Cgil, Cisl e Ulil: ‘Il tempo è scaduto serve intervenire con riposte immediate’
Si susseguono notizie sempre più drammatiche sulla diffusione del virus all’interno delle Case di Riposo e questo fa comprendere come il grido d’allarme lanciato ormai da settimane dalle Organizzazioni Sindacali, insieme ad altri, non fosse inutile allarmismo, quanto il segno di una grande preoccupazione che si è purtroppo trasformata in drammatica profezia. Lo diciamo con dolore e amarezza, consapevoli della grande fragilità dei nostri anziani e del pericolo che incombe, ma anche della sofferenza di tanti familiari che si trovano ad affrontare perdite tanto drammatiche quanto frustranti.
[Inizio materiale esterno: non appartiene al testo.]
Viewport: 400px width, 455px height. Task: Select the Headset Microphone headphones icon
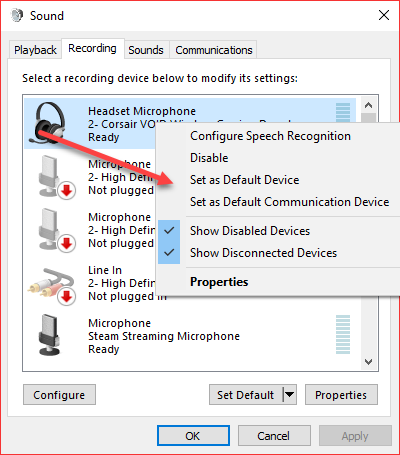(x=48, y=123)
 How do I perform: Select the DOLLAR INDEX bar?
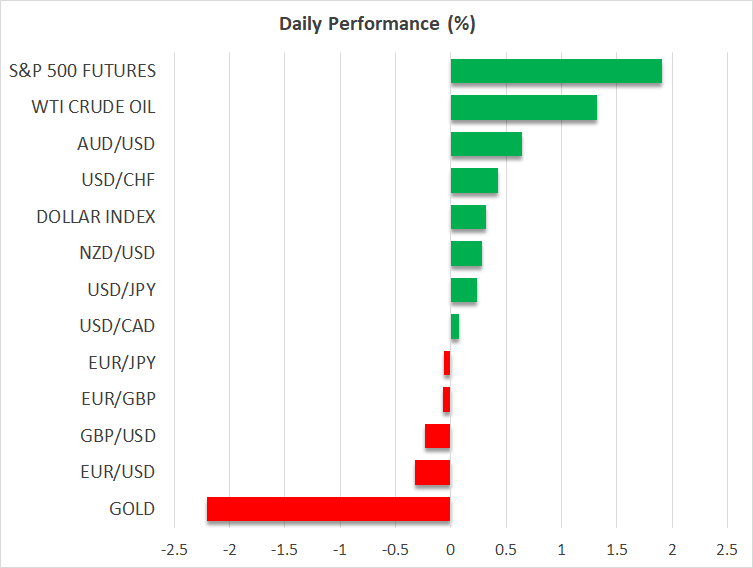pyautogui.click(x=468, y=217)
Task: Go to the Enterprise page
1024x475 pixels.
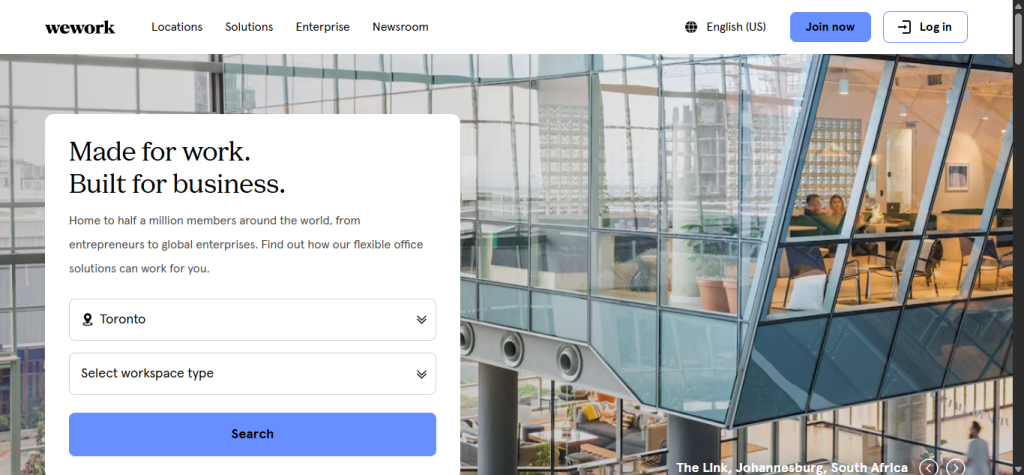Action: click(x=322, y=27)
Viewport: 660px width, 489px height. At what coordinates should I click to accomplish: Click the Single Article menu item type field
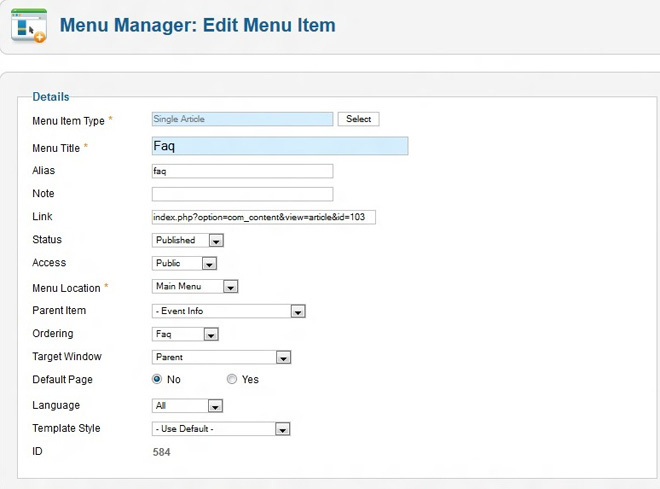coord(242,119)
Lo diciamo con la consapevolezza delle condizioni di chi opera all’interno delle strutture residenziali: lavoratori che con abnegazione, e non senza timori, si trovano giorno dopo giorno ad affrontare turni di lavoro massacranti, dovuti ad una cronica carenza di organico che ora si sta aggravando anche a causa della “positivizzazione” di parte del personale.
Non riteniamo utile entrare nel merito di un dibattito politico che, nel tracciare il quadro sconfortante della diffusione del virus in diverse Case di Riposo del vicentino, concentra l’attenzione su alcune strutture anziché altre. Non lo facciamo perché riteniamo debba essere la magistratura a stabilire se vi sono state mancanze e responsabilità, in capo alle diverse strutture residenziali. Non
lo facciamo perché quel che conta, oggi, è ribadire con forza la necessità di trovare una risposta urgente e di sistema, una risposta che non può essere posta in carico alle singole strutture residenziali ma che deve prevedere una governance sanitaria unica.
La situazione grave e “frastagliata” all’interno della nostra provincia mette in gioco diversi fattori, a partire dall’adeguatezza di chi è chiamato a gestire l’emergenza nelle diverse Case di Riposo, ma guardando anche alle condizioni di contesto di ciascuna struttura residenziale (condizioni legate a spazi disponibili, consistenza e formazione del personale, presenza e adeguatezza dei DPI, velocità delle attività di screening di ospiti e operatori, chiarezza e coerenza delle procedure operative interne), condizioni di contesto che ci fanno comprendere che le singole case di riposo non hanno strumenti reali per fermare la diffusione del contagio tra gli ospiti.
Quanto sta avvenendo in questi giorni ci pone ancor più seriamente davanti all’urgenza di valutare davvero l’ipotesi di individuare strutture interamente dedicate ad ospiti contagiati dal Covid-19, oltre che di tenere sotto strettissimo monitoraggio le condizioni di salute di ospiti e operatori anche all’interno delle strutture non ancora contaminate dal virus. L’elaborazione da parte delle Ulss del cosiddetto “piano di sanità pubblica”, vale a dire una valutazione delle condizioni di rischio per ciascuna struttura residenziale, deve a nostro avviso essere un passo decisivo e non più rinviabile per l’individuazione delle azioni da mettere in campo per arginare una situazione che rischia di essere già fuori controllo.
Ciò che emerge con chiarezza, a nostro avviso, è che la Regione Veneto avrebbe dovuto intervenire prima con indicazioni urgenti e cogenti (non con semplici “riferimenti aventi valore indicativo”) e che serve ora una presa in carico complessiva e di sistema da parte delle Ulss. Che le singole strutture residenziali, oltre ad attenersi rigorosamente alle disposizioni adottate, devono mantenere alta l’attenzione e il livello di interlocuzione con la rappresentanza dei lavoratori, garantendo trasparenza e velocità nella trasmissione delle informazioni a operatori, ospiti e parenti. Il tempo è ampiamente scaduto, ogni giorno che passa è un giorno di colpevole ritardo, di cui non si potrà non tenere conto”.